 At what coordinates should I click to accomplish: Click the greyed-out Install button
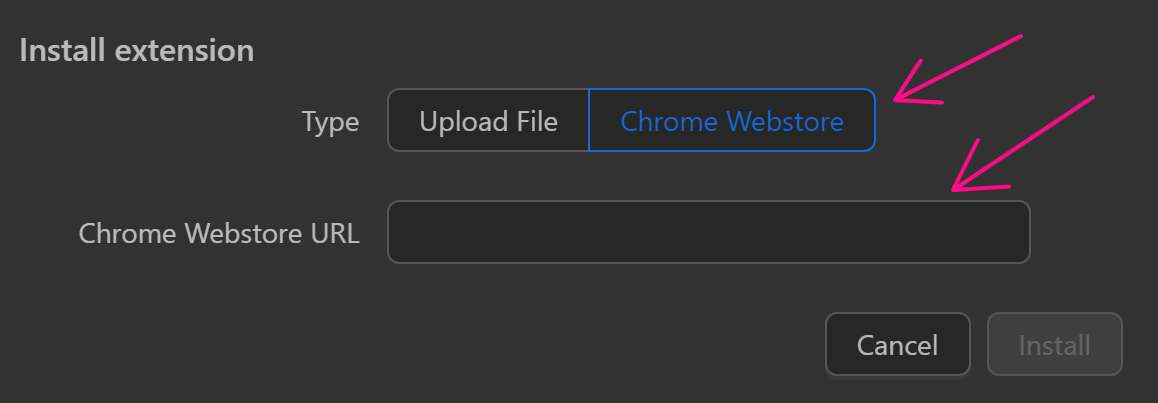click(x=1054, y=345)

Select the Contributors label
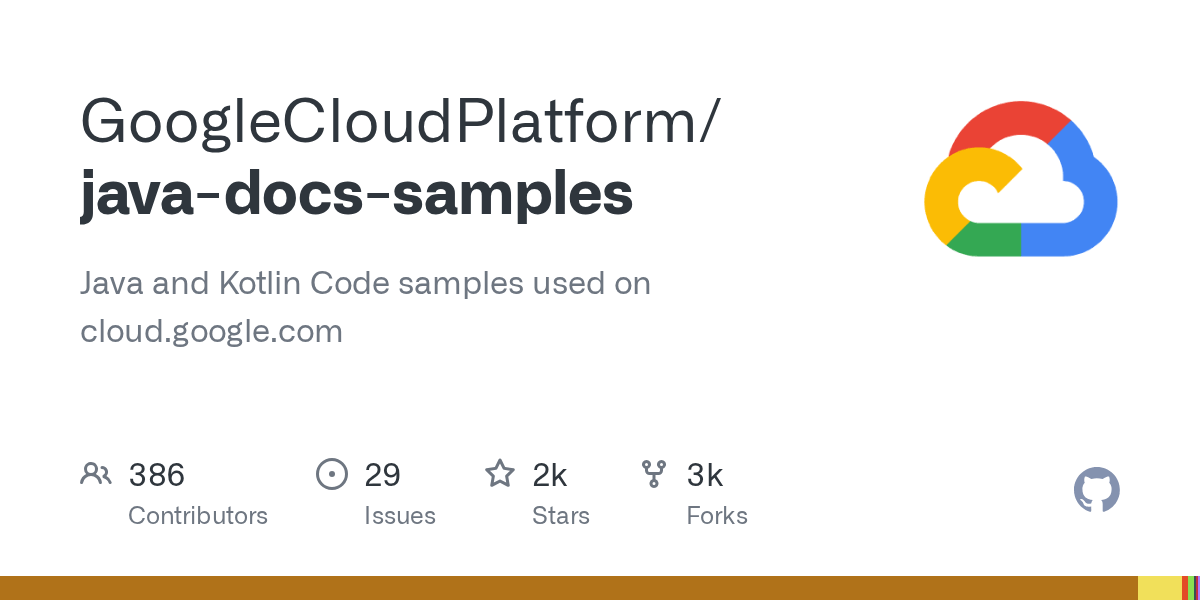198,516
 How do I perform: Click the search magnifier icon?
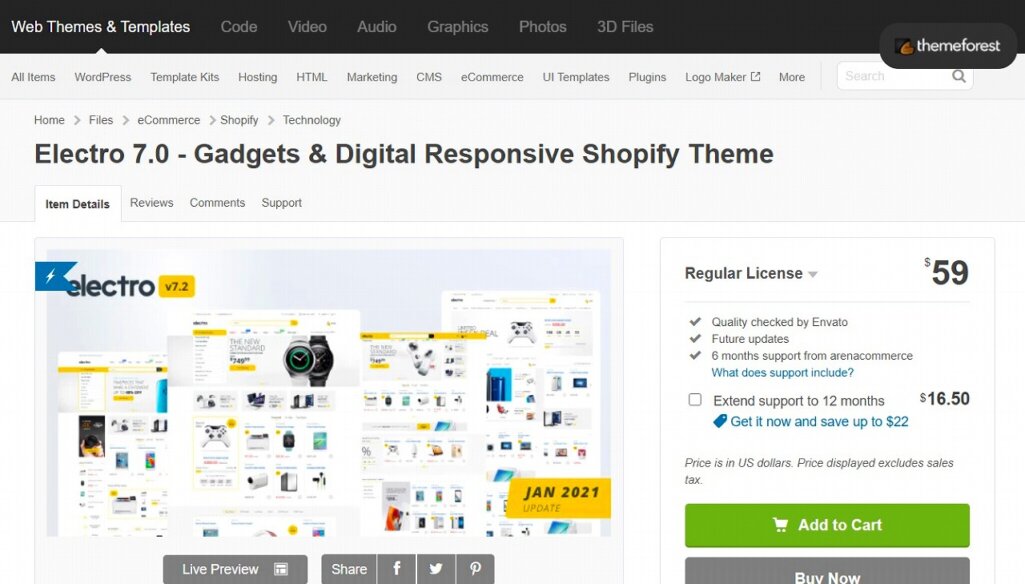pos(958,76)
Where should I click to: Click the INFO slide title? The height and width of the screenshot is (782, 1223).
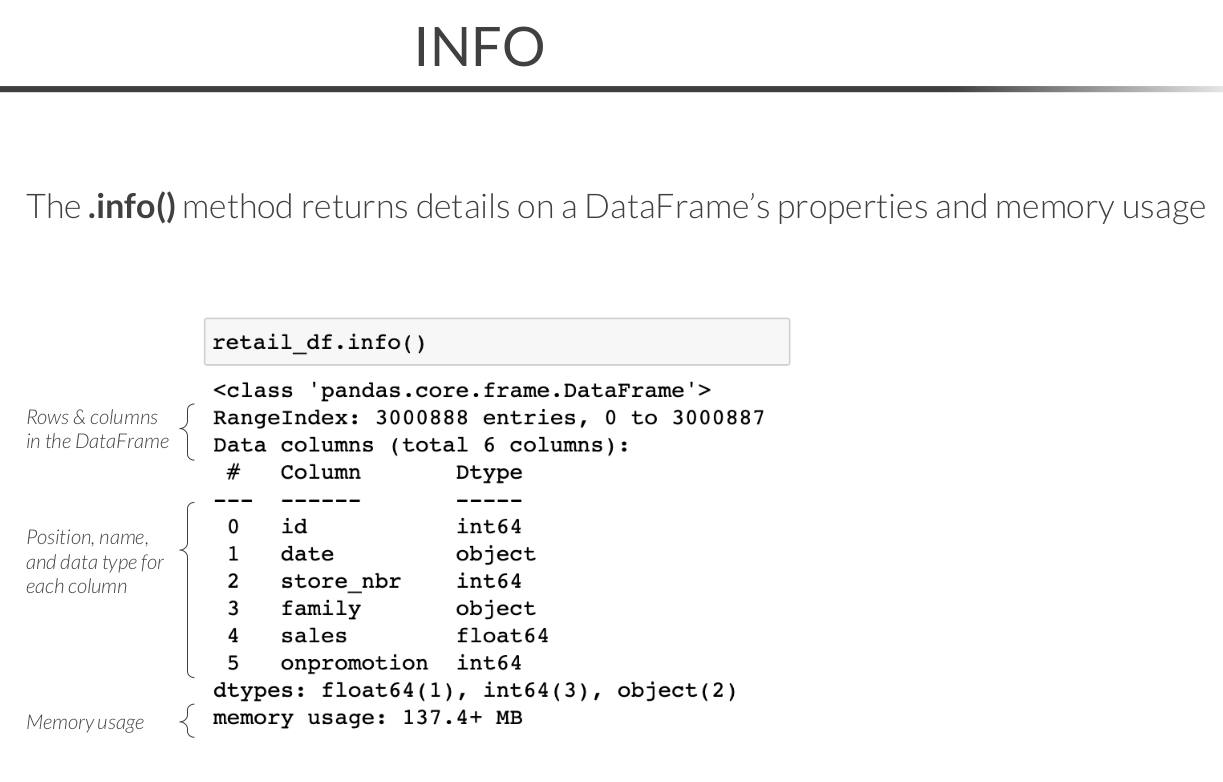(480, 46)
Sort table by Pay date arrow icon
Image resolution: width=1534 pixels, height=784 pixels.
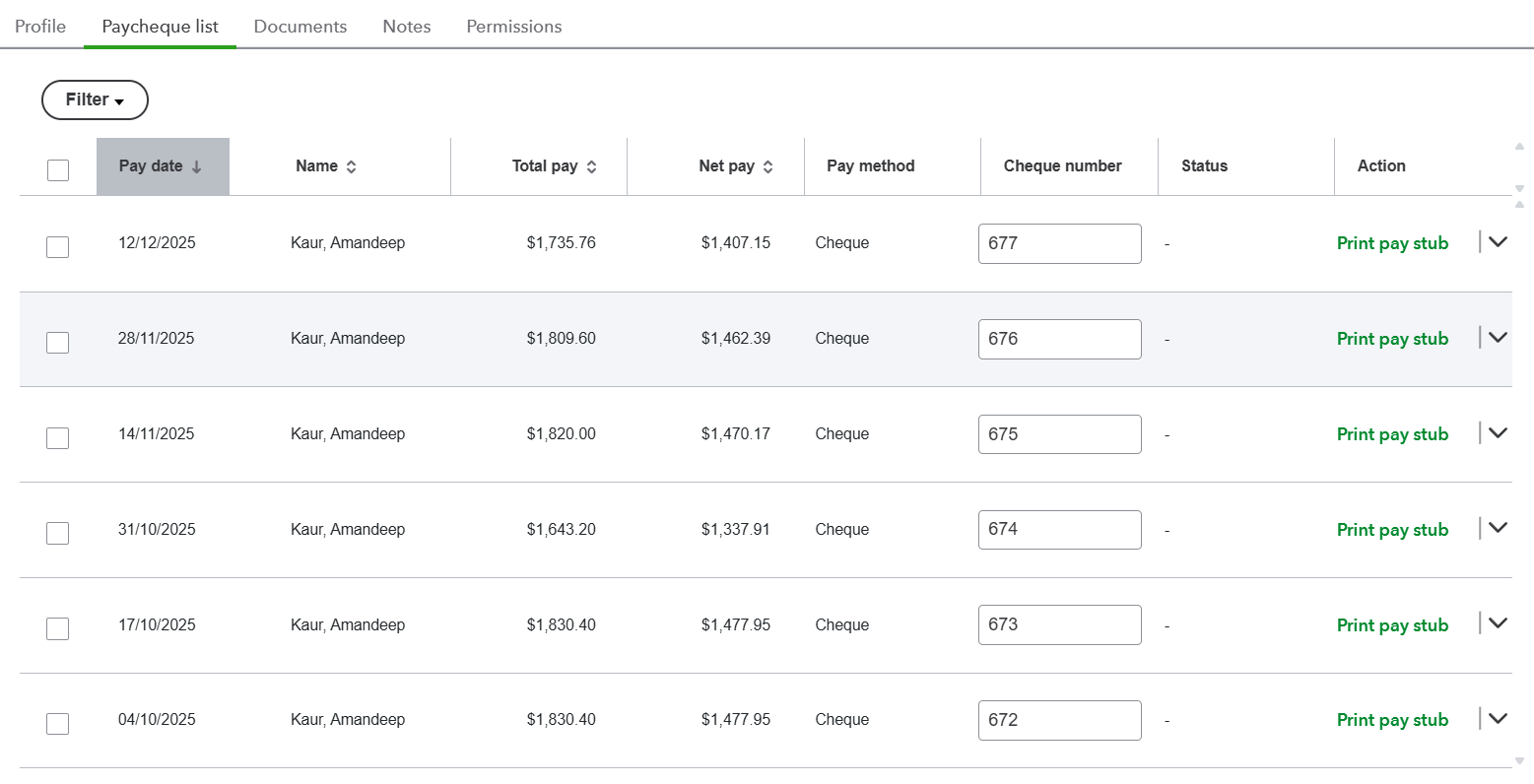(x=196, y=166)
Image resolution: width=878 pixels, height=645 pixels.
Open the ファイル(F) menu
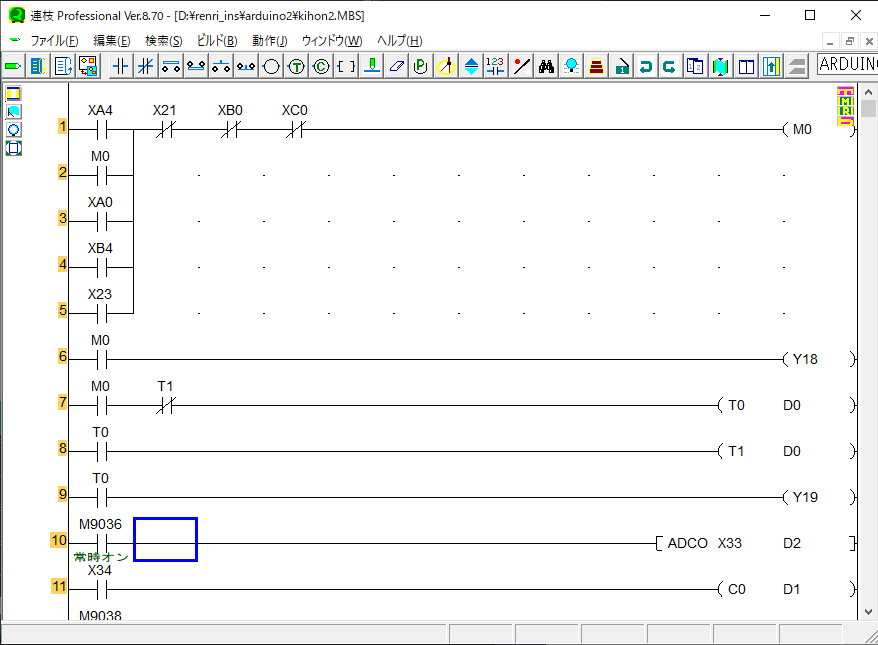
○ ○ ○ ○ ○
■ Task item
Each entry above must come back exactly as written. Drop the images.

■ Solution for this task
 At what coordinates should I click to accomplish: Click the greyed-out Install button
click(x=1054, y=345)

Select the Contributors label
198,516
 How do I perform: Click the search magnifier icon?
pos(958,76)
Where should I click to: Click the INFO slide title? The height and width of the screenshot is (782, 1223).
(480, 46)
Sort table by Pay date arrow icon
Image resolution: width=1534 pixels, height=784 pixels.
(x=196, y=166)
Image resolution: width=878 pixels, height=645 pixels.
Open the ファイル(F) menu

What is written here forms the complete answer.